> Direction: Shift every coordinate in the answers by -42 and rewrite those rows in full with their requests, beginning at the line that has "The image size" and stopping after the line that has "(x=338, y=118)". Leave the pictures out.

> Given records:
◆ ◆ ◆ ◆ ◆

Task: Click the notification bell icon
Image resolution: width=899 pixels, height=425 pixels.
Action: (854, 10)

◆ ◆ ◆ ◆ ◆

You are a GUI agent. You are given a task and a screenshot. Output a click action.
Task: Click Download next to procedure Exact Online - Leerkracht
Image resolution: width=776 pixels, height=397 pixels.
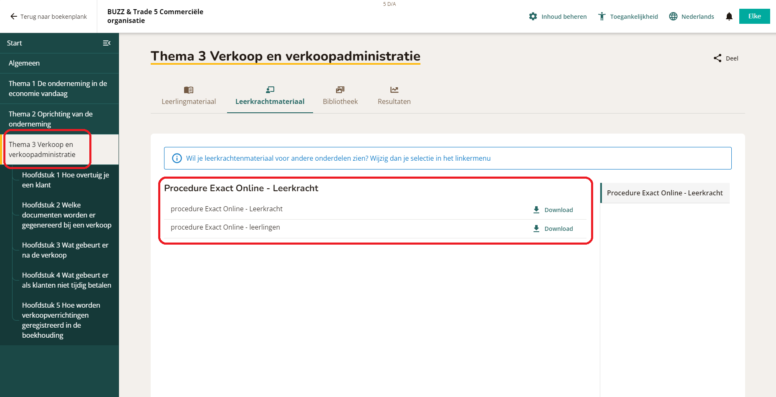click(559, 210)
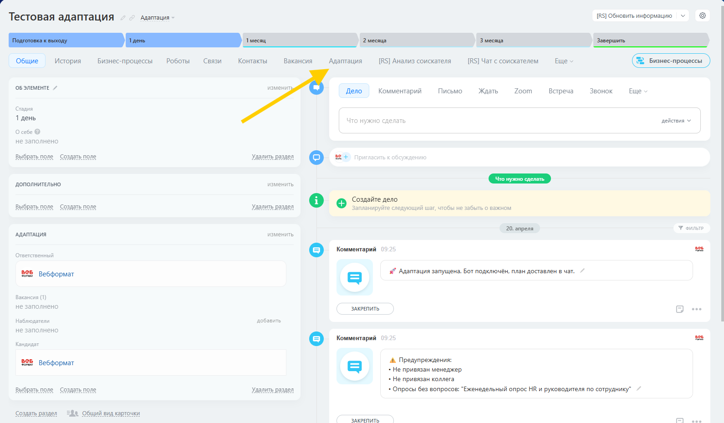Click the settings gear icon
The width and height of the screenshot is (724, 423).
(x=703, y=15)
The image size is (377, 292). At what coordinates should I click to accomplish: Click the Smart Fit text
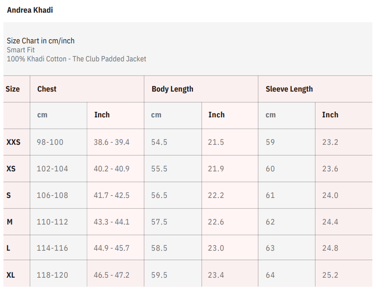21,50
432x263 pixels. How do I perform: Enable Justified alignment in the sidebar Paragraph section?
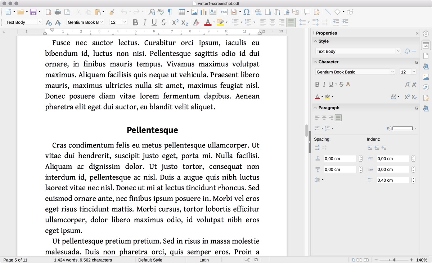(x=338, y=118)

◆ ◆ ◆ ◆ ◆

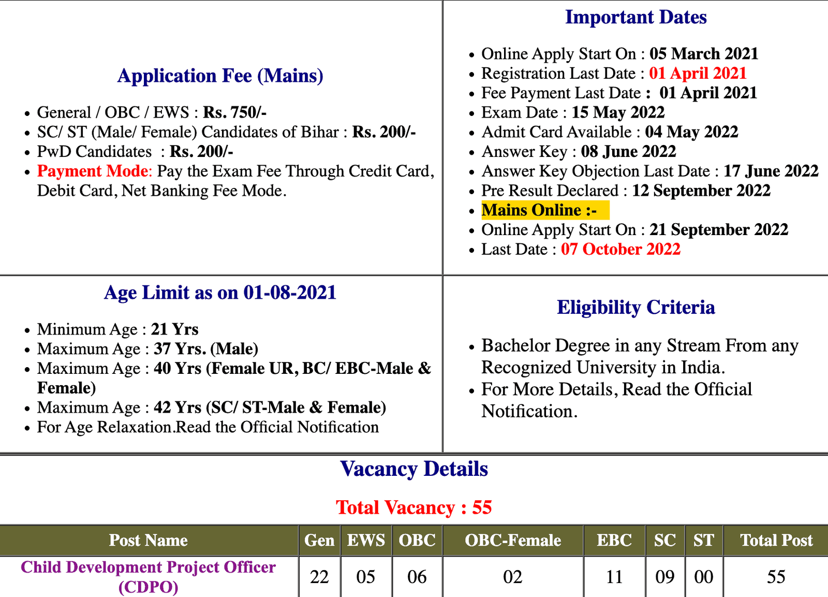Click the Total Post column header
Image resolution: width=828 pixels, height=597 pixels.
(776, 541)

◆ ◆ ◆ ◆ ◆

> Answer:
The image size is (377, 292). At what coordinates should I click to accomplish: Click the Smart Fit text
-21,8
432x263 pixels. How do I perform: Enable Justified alignment in the sidebar Paragraph section?
(x=296, y=76)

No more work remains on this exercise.